= Mary Landers =

American mathematician

Mary Kenny Landers (née Mary Virginia Kenny, February 5, 1905 – November 18, 1990) was an American mathematician who taught for many years at Hunter College. She was also known as "an early advocate of academic collective bargaining".

==Early life and education==
Mary Kenny was born on February 5, 1905, in Fall River, Massachusetts, one of six children of an Anglo-Irish mailman. After attending public school in Fall River, she became a student at Brown University in 1922. Beyond mathematics, her interests at Brown included violin and debate. After graduating in 1926, she became an Anne Crosby Emery fellow at Brown and earned a master's degree in mathematics there in 1927.

She continued to take graduate courses at Columbia University from 1928 to 1930, and then in 1933 began graduate work at the University of Chicago, with an initial year in residence and then continuing during the summers. She completed her Ph.D. in 1939 at the University of Chicago. Her dissertation, The Hamilton-Jacobi Theory for the Problems of Bolza and Mayer, was jointly supervised by Gilbert Ames Bliss and Magnus Hestenes; it concerned the calculus of variations.

==Career and later life==
Kenny became a temporary mathematics instructor at Hunter College in 1927, with her appointment there becoming permanent a year later. In 1932, she married Aubrey Wilfred Landers Jr., a fellow mathematics student at Brown who had also taken a position at Hunter College.

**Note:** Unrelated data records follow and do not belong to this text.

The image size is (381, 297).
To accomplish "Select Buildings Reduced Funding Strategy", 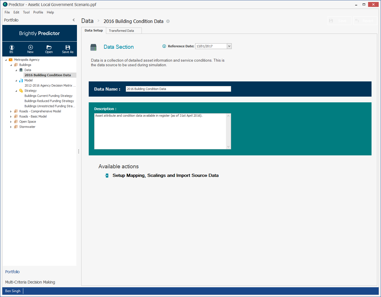I will 49,101.
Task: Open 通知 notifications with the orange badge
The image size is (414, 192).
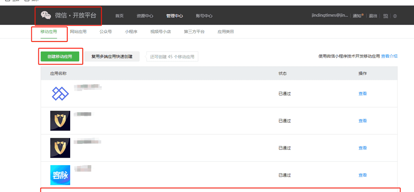Action: click(x=357, y=16)
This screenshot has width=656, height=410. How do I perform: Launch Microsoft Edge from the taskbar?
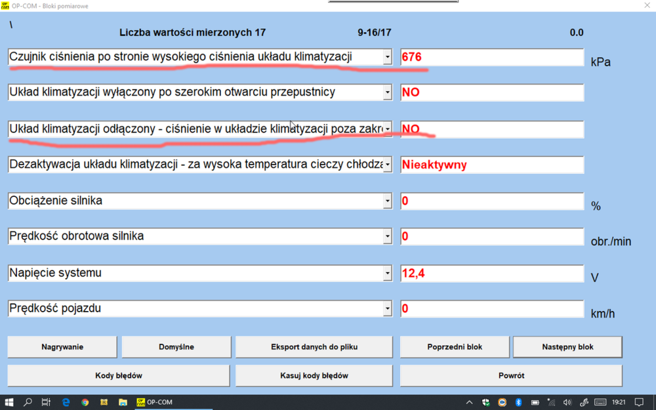click(x=66, y=401)
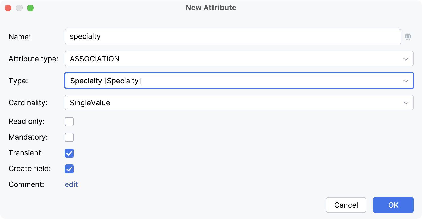Click the chevron on the Attribute type dropdown
The height and width of the screenshot is (219, 422).
pos(405,59)
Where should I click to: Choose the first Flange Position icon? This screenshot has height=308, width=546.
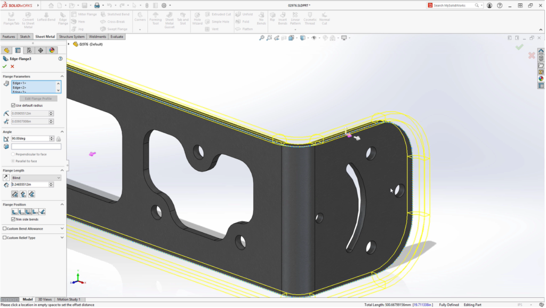(14, 212)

She taught at Hunter College for almost 50 years, moving through the academic ranks as an assistant professor in 1947, associate professor in 1958, and full professor in 1964. At Hunter College, she helped develop a program in computer science within the Departments of Mathematics and Science. She also served as secretary of the Legislative Conference of the City University of New York academic staff from 1959 until its 1972 merger with the United Federation of College Teachers. After the merger, she continued as co-secretary of the new merged organization and co-chair of its Hunter College branch. She retired as professor emerita in 1975.

She died on November 18, 1990, of colon cancer, at Rhode Island Hospital.

==Recognition==
Landers was named a Fellow of the American Association for the Advancement of Science in 1958. She was also a fellow of the New York Academy of Sciences.

Her papers are kept in the collections of the Hunter College library.